Brief:
Output, word for word, every line from the line with "Viewport: 952px width, 698px" through the final line of the data below.

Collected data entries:

........

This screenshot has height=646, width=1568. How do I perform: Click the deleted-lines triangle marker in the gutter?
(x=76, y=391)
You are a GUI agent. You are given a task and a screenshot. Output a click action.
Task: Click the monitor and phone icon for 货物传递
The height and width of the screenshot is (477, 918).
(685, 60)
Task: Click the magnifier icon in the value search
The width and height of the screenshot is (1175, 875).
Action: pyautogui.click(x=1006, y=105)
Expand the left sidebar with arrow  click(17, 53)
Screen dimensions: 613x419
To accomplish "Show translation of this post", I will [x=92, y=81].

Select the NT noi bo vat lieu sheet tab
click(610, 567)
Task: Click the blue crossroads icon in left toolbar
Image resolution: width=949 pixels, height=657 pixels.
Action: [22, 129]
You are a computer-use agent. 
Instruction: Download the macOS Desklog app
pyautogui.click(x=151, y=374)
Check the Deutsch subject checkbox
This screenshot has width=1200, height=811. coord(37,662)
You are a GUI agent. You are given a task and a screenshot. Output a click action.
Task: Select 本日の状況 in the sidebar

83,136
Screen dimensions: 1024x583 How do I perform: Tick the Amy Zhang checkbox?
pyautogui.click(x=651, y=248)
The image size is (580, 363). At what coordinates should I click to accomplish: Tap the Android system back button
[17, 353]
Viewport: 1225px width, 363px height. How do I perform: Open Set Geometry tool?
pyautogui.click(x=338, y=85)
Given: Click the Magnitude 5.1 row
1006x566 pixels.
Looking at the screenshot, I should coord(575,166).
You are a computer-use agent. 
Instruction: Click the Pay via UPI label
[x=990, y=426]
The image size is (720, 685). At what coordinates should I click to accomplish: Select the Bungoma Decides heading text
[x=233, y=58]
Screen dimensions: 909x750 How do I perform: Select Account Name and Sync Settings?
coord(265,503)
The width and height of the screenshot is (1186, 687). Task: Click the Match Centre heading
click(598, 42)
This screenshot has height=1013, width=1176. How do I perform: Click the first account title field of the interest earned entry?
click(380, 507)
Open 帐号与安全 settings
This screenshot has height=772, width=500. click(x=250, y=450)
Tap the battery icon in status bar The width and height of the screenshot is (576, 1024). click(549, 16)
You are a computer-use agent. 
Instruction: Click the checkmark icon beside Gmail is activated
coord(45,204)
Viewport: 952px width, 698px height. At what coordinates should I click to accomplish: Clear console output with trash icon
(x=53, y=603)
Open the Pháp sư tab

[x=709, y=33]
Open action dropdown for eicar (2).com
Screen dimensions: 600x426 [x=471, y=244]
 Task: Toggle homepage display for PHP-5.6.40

........

Response area:
Viewport: 952px width, 698px height. At what coordinates should I click to accomplish: Clear console output with trash icon
(x=53, y=603)
Open the Pháp sư tab

[x=709, y=33]
Open action dropdown for eicar (2).com
Screen dimensions: 600x426 [x=471, y=244]
 Task: Toggle homepage display for PHP-5.6.40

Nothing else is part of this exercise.